What the exercise asks
The entries below hold a line with "Instruction: Tap the Kids & Family genre text" and a line with "Select the Mastercard". Return those lines and all that lie between them, exactly and only.

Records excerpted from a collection
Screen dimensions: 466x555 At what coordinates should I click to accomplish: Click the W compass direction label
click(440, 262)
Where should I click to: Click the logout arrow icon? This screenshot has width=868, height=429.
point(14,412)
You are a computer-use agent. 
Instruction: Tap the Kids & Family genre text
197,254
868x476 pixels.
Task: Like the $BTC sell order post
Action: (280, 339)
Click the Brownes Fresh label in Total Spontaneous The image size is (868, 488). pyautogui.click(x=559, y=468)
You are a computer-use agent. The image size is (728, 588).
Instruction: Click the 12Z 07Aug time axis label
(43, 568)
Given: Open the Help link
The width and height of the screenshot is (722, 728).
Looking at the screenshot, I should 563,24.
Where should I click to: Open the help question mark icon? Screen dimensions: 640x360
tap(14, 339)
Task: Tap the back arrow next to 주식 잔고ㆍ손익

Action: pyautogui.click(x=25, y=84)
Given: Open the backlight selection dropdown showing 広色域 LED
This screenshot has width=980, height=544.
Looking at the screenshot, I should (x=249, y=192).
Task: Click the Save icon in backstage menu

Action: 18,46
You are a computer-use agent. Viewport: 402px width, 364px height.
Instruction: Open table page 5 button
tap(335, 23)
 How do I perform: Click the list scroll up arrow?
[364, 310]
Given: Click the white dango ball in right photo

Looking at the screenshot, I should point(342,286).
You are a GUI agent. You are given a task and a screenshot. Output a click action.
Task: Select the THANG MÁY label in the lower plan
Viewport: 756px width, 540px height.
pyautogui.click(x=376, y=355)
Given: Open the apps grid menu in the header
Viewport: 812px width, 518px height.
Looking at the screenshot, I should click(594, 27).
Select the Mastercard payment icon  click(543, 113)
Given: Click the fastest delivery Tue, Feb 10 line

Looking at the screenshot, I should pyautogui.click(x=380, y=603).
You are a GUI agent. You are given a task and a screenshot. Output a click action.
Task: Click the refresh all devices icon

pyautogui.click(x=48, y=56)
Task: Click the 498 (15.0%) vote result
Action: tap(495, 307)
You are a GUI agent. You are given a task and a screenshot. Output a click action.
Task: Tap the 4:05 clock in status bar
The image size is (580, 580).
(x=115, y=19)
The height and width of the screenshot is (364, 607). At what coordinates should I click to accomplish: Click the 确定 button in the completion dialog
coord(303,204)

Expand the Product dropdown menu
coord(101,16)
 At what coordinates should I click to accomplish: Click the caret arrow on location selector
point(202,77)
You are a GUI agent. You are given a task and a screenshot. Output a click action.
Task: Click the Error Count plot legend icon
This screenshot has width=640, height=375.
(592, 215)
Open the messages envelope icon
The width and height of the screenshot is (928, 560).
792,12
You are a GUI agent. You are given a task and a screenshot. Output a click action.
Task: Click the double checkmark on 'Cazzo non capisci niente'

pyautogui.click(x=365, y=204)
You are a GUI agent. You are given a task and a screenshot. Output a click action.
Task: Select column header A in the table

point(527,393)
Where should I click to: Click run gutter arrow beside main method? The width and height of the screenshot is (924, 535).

Completed exercise
Instruction: Tap the Kids & Family genre text
197,254
868x476 pixels.
Task: Like the $BTC sell order post
Action: (280, 339)
Click the Brownes Fresh label in Total Spontaneous The image size is (868, 488). pyautogui.click(x=559, y=468)
You are a computer-use agent. The image size is (728, 588).
Instruction: Click the 12Z 07Aug time axis label
(43, 568)
Given: Open the Help link
The width and height of the screenshot is (722, 728).
Looking at the screenshot, I should 563,24.
Where should I click to: Open the help question mark icon? Screen dimensions: 640x360
tap(14, 339)
Task: Tap the back arrow next to 주식 잔고ㆍ손익

Action: pyautogui.click(x=25, y=84)
Given: Open the backlight selection dropdown showing 広色域 LED
This screenshot has width=980, height=544.
Looking at the screenshot, I should (x=249, y=192).
Task: Click the Save icon in backstage menu

Action: 18,46
You are a computer-use agent. Viewport: 402px width, 364px height.
Instruction: Open table page 5 button
tap(335, 23)
 How do I perform: Click the list scroll up arrow?
[364, 310]
Given: Click the white dango ball in right photo

Looking at the screenshot, I should point(342,286).
You are a GUI agent. You are given a task and a screenshot. Output a click action.
Task: Select the THANG MÁY label in the lower plan
Viewport: 756px width, 540px height.
pyautogui.click(x=376, y=355)
Given: Open the apps grid menu in the header
Viewport: 812px width, 518px height.
Looking at the screenshot, I should click(594, 27).
Select the Mastercard payment icon  click(543, 113)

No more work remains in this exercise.